Here in LA County most of our fires have been contained. The Santa Ana winds have died down. People are going back to their homes. But one huge problem still remains…

The air.

Four years ago the fires were really bad, so bad that the sky literally looked like a Hollywood Armageddon-like film. You could literally see the smoke hanging above the mountains. But at least you could still see the mountains.

Yesterday I looked out the window of our apartment. We usually have a really clear view of Mount Wilson, the observatory up top and the radio towers.

mountain there
Usual View

This was our view yesterday (and not much has changed today).

Mountains
Mountainless view

Yep, our mountains have disappeared into the haze. There is so much particulate matter in the air, it reminds me of being in Bangkok or any other SE Asian city where pollution laws don’t really exist. In fact, on the weather website we usually check, instead of the normal designations of cloudy, partly cloudy, clear, or rain, the weather condition was listed as smoke.

So, here’s what I’ve had to do to avoid getting too much of this stuff into my lungs..

  • Close off the apartment. I figure the extra money we spend running the AC for part of the day will offset the co-pay and prescription costs (not to mention time waiting) to go to the doctor’s office to be treated for bronchitis.
  • Stay indoors as much as possible. It’s so hard for me to do, but it’s not just my health, but little one’s, that depends on it. A little stir craziness might inspire me to finish up a tutorial for my new job, some knitting, and heaven forbid, some cleaning.
  • Breathing only through my nose. Sounds pretty simple, but there it is. Four years ago I tried the surgical mask thing, and it didn’t work out so well for me. I figure that my nose will do it’s job provided it’s not made to work over-time.
  • And…my favorite…the neti pot.

    neti

    This is the best thing in the world! Just a half tsp. of salt, some warm distilled water and a sink, and you have the best nasal cleaner there is. It freaks Doug out a bit to watch me, but it really helps my nose.

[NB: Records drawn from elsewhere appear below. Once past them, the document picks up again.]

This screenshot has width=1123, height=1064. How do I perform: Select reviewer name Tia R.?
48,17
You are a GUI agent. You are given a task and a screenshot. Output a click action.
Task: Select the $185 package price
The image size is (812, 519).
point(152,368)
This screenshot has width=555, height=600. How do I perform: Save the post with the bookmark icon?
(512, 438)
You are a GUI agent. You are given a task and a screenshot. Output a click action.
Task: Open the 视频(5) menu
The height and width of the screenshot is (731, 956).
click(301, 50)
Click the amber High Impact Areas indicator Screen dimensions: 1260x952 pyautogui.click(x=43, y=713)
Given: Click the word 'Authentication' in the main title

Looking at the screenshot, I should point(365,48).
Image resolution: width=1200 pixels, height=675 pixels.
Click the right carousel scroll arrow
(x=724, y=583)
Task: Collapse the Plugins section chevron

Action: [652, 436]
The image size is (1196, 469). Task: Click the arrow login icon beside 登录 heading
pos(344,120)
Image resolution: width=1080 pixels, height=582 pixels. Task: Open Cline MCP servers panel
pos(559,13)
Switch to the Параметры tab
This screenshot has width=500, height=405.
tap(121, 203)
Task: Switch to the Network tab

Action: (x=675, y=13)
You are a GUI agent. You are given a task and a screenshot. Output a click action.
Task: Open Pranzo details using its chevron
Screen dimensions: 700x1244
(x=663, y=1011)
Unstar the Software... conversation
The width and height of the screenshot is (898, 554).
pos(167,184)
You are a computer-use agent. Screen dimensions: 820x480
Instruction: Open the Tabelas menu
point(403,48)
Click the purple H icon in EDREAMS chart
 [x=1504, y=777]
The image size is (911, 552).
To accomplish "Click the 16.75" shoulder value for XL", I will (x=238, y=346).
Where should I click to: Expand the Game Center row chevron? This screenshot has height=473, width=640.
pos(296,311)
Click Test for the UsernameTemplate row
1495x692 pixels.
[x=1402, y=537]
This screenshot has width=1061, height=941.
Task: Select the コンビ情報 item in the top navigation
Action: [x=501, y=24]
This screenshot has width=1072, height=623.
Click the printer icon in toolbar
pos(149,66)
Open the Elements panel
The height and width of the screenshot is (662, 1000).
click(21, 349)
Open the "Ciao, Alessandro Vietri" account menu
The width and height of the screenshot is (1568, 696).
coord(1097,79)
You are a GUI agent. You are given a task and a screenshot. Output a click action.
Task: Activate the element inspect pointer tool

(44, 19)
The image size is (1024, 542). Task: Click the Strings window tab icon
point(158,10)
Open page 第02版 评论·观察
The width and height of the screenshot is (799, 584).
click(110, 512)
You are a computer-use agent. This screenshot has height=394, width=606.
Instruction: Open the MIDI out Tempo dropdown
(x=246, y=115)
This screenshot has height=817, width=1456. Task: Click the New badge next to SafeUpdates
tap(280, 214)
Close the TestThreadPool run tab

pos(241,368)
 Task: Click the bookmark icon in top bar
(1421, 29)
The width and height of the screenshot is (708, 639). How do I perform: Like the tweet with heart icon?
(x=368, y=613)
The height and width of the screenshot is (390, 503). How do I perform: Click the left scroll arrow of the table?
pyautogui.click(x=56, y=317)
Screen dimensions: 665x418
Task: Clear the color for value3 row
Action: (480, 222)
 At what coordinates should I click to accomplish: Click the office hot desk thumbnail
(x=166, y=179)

  • For those of you suffering from allergies and bronchitis here in SoCal, I recommend you go to your local yoga studio, health food store, or Whole Foods and pick up one of these babies right away!

    Hopefully the air will clear up enough so that I (and all of us in SoCal) can enjoy the nice warm weather soon. And hopefully the fires will be put out so that the evacuees can return home.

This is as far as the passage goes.